Thak you. They areOrodruin said:It is not sufficient to know one of the basis vectors to deduce the corresponding dual basis. You must know the entire basis to find its dual.
Mmm, my book does not explain. It just says, the dual basis are...I can't figure it outOrodruin said:What should the dual basis satisfy? How can you find vectors that satisfy these conditions?
I got. I use the ∇ operator to find the gradient of each natural baseOrodruin said:What should the dual basis satisfy? How can you find vectors that satisfy these conditions?
This is not helping much. Please do not refer to "my book" without stating which book you are using.LSMOG said:Mmm, my book does not explain. It just says, the dual basis are...I can't figure it out
The gradient of a coordinate function gives you the corresponding dual basis vector in the same way as the tangent vector basis are the tangent vectors of the coordinate lines. However, if you are just given the tangent vector basis and not the actual coordinate functions, this is not a viable way forward since you do not have the coordinate functions to take the gradient of. (Do you have the coordinate functions? Please reproduce the entire problem exactly as stated.) However, there are certain relations between the dual basis vectors and the tangent vector basis that need to be satisfied and that you can use to deduce the dual basis from the tangent vector basis.LSMOG said:I got. I use the ∇ operator to find the gradient of each natural base
I think the product is Kronecker deltaalejandromeira said:Do you know the conditions of a dual basis?
Have you built the metric and the inverse of the metic?
what is the dot product between the vectors of the covariant basis and the vectors of the contravariant basis?
I believe that these questions are relevants for your project.
Ok, I'm not an expert, then if I say something wrong I hope someone corrects me.
So how many relations does that give you? How many unknowns do you have?LSMOG said:I think the product is Kronecker delta
Yes.LSMOG said:I think the product is Kronecker delta
The dual basis vector for a given basis vector is found by taking the dot product of the basis vector with the standard basis vectors. This will result in a row vector with coefficients that represent the dual basis vector.

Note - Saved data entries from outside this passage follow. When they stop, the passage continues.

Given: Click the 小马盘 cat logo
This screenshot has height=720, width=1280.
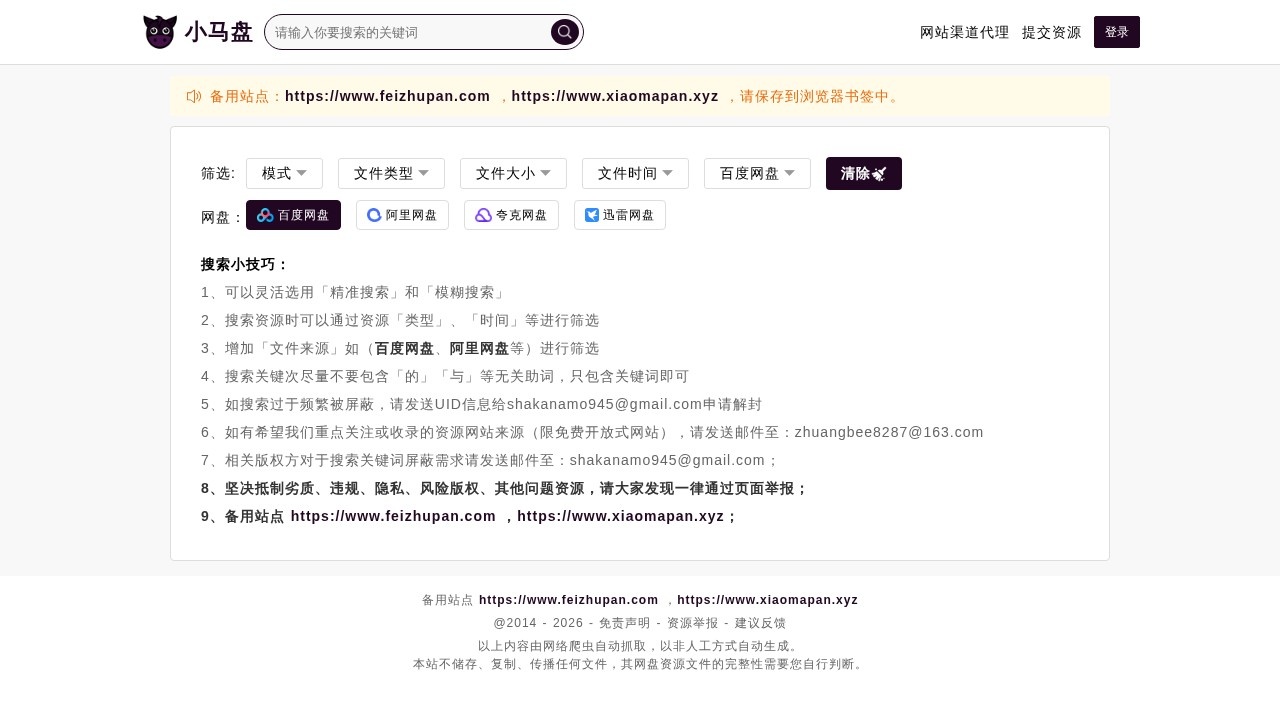Looking at the screenshot, I should (160, 31).
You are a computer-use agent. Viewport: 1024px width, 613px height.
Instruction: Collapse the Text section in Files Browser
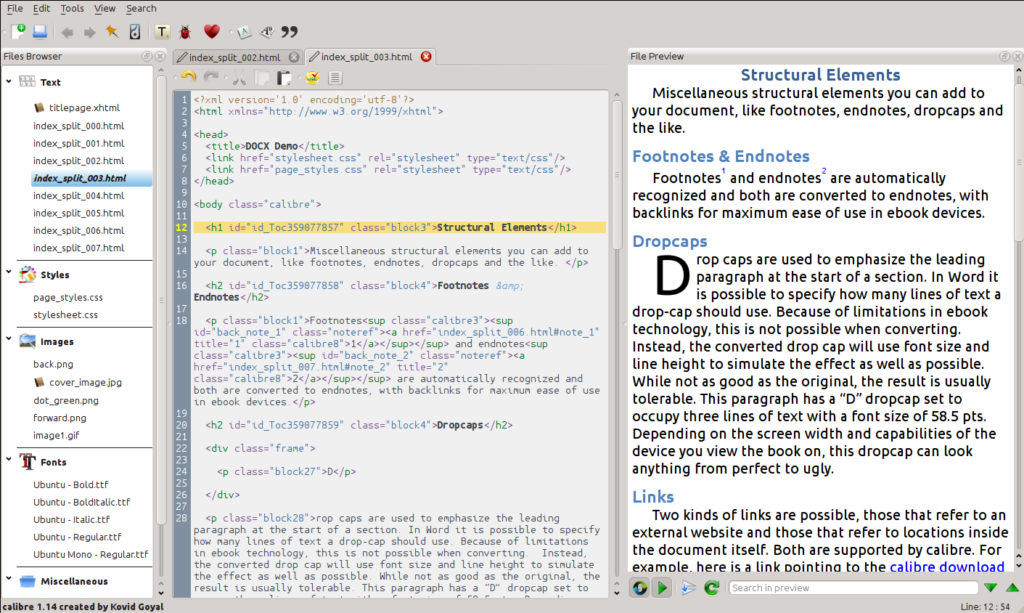[8, 82]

Yes, the dual basis vector can be found for any type of basis vector, as long as the vector space is finite dimensional. This includes both standard basis vectors and non-standard basis vectors.
The dual basis vector can be represented in terms of coordinates by taking the dot product of the basis vector with each standard basis vector and writing the coefficients as a row vector. This row vector will be the coordinates of the dual basis vector.
The dual basis vector has the property that when it is dotted with the corresponding basis vector, the result is 1. It also has the property that when it is dotted with any other basis vector, the result is 0.
Yes, the dual basis vector is unique. This means that for a given basis vector, there is only one corresponding dual basis vector.